One more sanity check

Let's try a slightly more involved sanity check, by comparing my variants to data from the 1000 Genomes Project. Their VCF files contain genome-wide variant calls for 1,092 individuals (close enough!), sampled from a variety of global populations. For each variant site, they've also taken the helpful step of inferring the ancestral allele - the allele that was likely prevalent in the primate lineage leading to modern humans - based on the genomes of other primates that've been sequenced. The ancestral allele information is helpful to reduce the degree to which analyses are skewed by the particular humans' genomes that went into making the hs37d5 reference.

Let $G$ be a matrix whose rows represent the 1,092 individuals and columns correspond to biallelic SNV sites across the genome, where each entry $G_{ij} \in \left\{0,1,2\right\}$ is the number of copies of the non-ancestral (derived) allele individual $i$ possesses at site $j$. I computed $G$ for about 115,000 autosomal sites - a tiny sliver of the available data, but quite adequate for this exercise - and subjected it to principal component analysis, which reduces the 115,000 observations for each individual into a chosen few dimensions that maximally capture the variance across the dataset $G$.

The following plot shows the projection of each of the 1,092 individuals (rows of $G$) onto the first two principal components (code).

pca <- prcomp(G,scale=FALSE); qplot(pca\$x[,1], pca\$x[,2])

We seem to have three distinct clusters of genetic variation, plus a number of individuals showing mixture between them. The meaning becomes quite clear when we label each individual's ethnicity:
In this single plot, we can see reflections of the native peopling of the Americas by migration across Beringia from northeastern Asia, 15,000 years ago; European colonization of the Caribbean and Central America, starting 600 years ago; and the rapidly ensuing arrival of Africans in North America - mostly under the worst of circumstances - with humans then doing as humans do to create genetic admixture.

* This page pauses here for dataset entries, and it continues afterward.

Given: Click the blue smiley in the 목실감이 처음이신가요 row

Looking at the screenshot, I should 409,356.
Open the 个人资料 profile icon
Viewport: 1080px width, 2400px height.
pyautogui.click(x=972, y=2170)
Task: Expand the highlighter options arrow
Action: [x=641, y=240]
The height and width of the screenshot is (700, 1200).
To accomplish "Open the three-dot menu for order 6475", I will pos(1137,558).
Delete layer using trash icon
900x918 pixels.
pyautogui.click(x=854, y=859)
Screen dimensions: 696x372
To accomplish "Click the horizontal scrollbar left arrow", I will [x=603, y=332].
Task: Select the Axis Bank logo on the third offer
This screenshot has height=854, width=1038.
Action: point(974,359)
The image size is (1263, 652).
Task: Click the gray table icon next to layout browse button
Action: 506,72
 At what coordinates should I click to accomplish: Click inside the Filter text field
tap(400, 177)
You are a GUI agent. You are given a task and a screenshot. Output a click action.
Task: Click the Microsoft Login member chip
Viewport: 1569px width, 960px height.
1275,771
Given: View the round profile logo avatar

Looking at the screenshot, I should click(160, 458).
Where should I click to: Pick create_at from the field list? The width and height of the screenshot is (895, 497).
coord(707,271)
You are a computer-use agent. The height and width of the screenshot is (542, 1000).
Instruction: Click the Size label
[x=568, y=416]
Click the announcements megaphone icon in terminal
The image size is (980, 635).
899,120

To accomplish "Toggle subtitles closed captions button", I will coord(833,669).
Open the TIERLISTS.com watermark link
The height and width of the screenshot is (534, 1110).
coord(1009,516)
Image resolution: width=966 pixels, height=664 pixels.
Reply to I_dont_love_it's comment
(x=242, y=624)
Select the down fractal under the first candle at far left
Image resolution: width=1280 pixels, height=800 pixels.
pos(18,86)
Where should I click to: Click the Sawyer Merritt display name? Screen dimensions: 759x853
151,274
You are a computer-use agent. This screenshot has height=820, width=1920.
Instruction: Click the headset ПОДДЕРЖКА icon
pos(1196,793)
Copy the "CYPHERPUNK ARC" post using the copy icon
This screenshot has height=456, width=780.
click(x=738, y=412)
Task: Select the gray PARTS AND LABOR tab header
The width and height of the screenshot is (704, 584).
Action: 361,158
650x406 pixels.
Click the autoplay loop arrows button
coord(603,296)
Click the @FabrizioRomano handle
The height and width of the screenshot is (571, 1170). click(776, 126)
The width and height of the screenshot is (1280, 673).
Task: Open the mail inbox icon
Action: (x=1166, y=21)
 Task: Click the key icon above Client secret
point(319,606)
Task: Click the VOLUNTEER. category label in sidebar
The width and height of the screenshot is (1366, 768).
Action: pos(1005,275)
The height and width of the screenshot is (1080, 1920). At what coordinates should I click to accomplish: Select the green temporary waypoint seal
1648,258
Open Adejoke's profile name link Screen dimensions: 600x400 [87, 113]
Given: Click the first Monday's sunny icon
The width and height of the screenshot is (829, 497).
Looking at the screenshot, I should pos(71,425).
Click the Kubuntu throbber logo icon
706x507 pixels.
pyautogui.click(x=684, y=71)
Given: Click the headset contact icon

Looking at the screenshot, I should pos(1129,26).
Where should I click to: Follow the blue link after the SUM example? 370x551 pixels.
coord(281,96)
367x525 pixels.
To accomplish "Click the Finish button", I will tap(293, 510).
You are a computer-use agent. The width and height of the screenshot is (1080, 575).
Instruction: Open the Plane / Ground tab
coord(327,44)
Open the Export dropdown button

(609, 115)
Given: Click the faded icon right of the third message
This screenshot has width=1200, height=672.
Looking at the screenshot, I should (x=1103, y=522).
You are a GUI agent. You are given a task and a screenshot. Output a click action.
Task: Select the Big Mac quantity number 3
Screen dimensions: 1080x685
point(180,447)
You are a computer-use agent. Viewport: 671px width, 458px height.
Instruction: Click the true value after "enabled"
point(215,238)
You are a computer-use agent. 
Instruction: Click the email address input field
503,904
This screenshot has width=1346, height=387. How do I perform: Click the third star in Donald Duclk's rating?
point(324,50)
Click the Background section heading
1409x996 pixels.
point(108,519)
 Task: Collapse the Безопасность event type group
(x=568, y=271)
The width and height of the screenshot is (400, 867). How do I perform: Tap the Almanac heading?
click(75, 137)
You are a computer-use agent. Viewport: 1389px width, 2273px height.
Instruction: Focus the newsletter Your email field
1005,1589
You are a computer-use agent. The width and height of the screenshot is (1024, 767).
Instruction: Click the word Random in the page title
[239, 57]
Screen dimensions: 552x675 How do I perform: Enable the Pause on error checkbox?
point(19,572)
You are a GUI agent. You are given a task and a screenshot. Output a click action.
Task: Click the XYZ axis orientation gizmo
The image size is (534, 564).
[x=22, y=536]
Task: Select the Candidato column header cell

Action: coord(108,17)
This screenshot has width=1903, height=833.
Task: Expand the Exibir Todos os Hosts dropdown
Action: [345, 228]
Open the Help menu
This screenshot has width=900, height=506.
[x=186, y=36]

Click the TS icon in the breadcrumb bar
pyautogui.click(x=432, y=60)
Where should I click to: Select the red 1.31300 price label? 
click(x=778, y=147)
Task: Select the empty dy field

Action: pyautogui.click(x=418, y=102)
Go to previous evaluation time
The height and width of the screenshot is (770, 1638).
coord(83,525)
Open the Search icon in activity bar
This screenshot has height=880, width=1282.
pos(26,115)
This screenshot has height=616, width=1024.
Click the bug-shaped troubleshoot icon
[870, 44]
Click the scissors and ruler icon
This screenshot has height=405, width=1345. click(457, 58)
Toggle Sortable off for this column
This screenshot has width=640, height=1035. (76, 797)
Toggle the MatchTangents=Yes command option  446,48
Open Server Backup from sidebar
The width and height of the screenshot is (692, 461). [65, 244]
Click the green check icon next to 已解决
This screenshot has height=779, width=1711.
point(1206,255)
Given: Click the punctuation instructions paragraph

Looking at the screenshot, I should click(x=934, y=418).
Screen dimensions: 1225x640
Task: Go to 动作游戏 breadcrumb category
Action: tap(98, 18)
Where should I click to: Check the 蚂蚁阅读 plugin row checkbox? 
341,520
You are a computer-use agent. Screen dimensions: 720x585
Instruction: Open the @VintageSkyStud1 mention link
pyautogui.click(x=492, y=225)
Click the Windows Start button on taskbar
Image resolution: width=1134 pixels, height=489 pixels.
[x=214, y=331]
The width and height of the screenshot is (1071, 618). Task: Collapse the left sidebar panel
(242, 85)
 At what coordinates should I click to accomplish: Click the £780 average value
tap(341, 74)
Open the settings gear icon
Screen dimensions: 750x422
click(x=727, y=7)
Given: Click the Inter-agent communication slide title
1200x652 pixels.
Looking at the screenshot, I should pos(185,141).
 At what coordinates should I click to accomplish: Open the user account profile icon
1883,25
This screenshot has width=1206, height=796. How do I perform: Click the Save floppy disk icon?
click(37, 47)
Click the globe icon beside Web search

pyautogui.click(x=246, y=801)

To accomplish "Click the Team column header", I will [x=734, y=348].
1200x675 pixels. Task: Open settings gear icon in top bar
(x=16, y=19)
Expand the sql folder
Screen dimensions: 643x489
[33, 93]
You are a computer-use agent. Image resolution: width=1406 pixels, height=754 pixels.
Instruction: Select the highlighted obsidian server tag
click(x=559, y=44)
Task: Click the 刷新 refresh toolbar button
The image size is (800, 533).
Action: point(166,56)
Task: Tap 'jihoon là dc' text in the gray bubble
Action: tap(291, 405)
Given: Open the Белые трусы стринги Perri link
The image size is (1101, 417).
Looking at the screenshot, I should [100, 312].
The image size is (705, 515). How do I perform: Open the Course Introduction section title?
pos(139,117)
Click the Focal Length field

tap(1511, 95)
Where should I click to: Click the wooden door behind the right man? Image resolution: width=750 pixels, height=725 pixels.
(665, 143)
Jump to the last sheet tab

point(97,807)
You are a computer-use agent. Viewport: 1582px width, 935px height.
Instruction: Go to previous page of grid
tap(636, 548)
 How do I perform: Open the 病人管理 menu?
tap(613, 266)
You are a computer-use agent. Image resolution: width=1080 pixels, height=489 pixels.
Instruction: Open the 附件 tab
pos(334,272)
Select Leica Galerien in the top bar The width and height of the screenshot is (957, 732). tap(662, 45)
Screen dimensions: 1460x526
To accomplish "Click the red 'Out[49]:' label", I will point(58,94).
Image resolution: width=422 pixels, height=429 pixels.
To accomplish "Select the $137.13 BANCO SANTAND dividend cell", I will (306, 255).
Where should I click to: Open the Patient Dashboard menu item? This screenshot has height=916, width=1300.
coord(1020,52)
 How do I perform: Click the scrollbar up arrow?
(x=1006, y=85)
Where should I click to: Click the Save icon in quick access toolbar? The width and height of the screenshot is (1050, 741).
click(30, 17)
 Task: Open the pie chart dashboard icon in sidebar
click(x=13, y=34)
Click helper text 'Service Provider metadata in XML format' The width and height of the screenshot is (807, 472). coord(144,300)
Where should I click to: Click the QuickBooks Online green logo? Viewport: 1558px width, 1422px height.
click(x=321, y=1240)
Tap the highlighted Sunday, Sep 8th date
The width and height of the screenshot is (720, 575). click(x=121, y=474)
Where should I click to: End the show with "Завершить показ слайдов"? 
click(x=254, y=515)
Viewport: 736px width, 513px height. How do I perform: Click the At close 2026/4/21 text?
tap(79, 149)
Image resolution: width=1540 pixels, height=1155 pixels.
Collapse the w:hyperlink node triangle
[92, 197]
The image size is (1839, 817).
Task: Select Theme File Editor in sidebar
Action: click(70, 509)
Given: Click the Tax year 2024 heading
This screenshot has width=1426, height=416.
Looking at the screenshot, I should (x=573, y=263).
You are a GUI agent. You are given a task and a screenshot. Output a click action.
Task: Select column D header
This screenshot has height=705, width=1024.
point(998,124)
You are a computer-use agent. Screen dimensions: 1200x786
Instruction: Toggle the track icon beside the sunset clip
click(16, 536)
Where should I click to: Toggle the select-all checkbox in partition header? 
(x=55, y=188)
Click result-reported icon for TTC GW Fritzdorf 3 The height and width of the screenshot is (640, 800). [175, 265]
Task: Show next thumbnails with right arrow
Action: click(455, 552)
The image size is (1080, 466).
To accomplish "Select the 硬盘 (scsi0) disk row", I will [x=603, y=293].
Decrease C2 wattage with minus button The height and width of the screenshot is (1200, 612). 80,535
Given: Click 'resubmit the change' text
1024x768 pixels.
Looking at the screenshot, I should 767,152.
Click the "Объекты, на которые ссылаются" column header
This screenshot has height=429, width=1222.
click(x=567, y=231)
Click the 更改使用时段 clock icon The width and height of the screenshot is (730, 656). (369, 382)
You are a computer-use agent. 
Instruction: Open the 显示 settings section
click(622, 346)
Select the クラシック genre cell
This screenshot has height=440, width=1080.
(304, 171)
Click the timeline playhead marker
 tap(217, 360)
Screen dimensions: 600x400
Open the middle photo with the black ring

It's now pretty straightforward to take my VCF file, create a row of $G$ representing myself, and project it onto the previously-determined principal components:

Stop the presses!!

So, another sanity check on my filtered VCF seems to look good, insofar as the called genotypes generally show concordance with other individuals of my ethnicity. As far as genomic ancestry analysis though, this has been at best a "prosumer" approach, if not completely amateurish. That's because, while it's treated all the variant sites as more-or-less independent observations, those nearby on the same chromosome actually tend to inherit certain joint configurations or haplotypes. That process can be modeled in great detail, which I'll get to, but first there's a lot more to do with my newly-validated variant calls!